It’s telling and not at all surprising that Alexander failed to recognize Juanillo as her neighbor, one who had lived there for 18 years. To her he was invisible, and only seen when his act of peaceful protest clicked that stereotype in her brain equating color + activism with unlawful behavior.

Juanillo’s video has earned him thousands of followers on social media. I’d say that makes him famous, as well as remarkable. Perhaps Mona Lisa Yuchengco should include him in her series titled “Remarkable and Famous Filipinos,” in the online magazine Positively Filipino, of which she is the publisher. Juanillo is certainly a much better choice than Michelle Malkin, a brown-skinned Filipina-American, included in Part 5 of Yuchengco’s series. Part of her preface states that the series aims “to give you weekly short biographies of famous Filipino American role models and achievers … those who continue to make us proud to be Filipino, regardless of their religious and sexual orientation and political flavor.”

Remarkable? The only thing that one might say is remarkable about Malkin is that she, a woman of color, identifies with Neo-Nazis and other white supremacists, and advocates for the abolition of birthright citizenship, even though she has her citizenship precisely because she was born here to Filipino immigrants.

Role model? Once, when Malkin was described as “the Asian Ann Coulter”—the notorious right-wing activist who, among other things, worries that whites will no longer be the majority by 2050 and who supports the display of the Confederate flag— Malkin declared, “I am not Asian, I’m American.” Proud to be Filipino she ain’t.

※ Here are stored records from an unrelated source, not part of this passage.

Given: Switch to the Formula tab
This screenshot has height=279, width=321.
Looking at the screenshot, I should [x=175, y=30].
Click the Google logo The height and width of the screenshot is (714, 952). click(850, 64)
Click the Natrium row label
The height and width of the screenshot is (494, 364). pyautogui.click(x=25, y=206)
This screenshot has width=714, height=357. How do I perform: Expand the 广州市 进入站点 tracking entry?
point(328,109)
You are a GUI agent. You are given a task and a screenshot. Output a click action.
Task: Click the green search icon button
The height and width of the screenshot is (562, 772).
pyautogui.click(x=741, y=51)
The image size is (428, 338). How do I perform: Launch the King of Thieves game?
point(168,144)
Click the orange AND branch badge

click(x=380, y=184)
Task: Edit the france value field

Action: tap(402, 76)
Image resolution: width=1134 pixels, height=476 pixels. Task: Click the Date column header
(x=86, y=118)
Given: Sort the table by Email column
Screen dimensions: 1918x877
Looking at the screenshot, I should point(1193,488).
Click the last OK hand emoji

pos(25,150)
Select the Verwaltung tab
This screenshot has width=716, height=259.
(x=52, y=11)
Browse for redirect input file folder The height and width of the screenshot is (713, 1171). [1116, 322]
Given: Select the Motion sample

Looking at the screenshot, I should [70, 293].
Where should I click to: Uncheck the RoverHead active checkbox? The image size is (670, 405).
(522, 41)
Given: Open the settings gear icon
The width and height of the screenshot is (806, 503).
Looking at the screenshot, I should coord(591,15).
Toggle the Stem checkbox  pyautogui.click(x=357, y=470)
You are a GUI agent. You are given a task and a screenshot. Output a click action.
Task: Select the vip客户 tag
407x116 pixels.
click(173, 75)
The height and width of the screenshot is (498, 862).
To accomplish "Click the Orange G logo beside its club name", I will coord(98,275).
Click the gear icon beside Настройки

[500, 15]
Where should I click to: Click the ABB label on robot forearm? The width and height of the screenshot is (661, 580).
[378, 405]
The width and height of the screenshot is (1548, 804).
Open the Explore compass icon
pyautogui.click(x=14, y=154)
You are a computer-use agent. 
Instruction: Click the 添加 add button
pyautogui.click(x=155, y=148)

Famous? I suppose in certain circles she is, for identifying with Holocaust deniers, for which she was dropped by the conservative organization, Young America’s Foundation (YAF). In 2004, she defended the US’s internment of 112,000 Japanese Americans during World War II, an egregious violation of their civil rights. Malkin saw in that a justifiable precedent for treating Arab- and Muslim-Americans in the same manner post-9/11. Infamous would I believe be the more accurate term.

How on earth can Positively Filipino portray as a role model a wannabe white such as Malkin? How does race hatred make one proud to be Filipino?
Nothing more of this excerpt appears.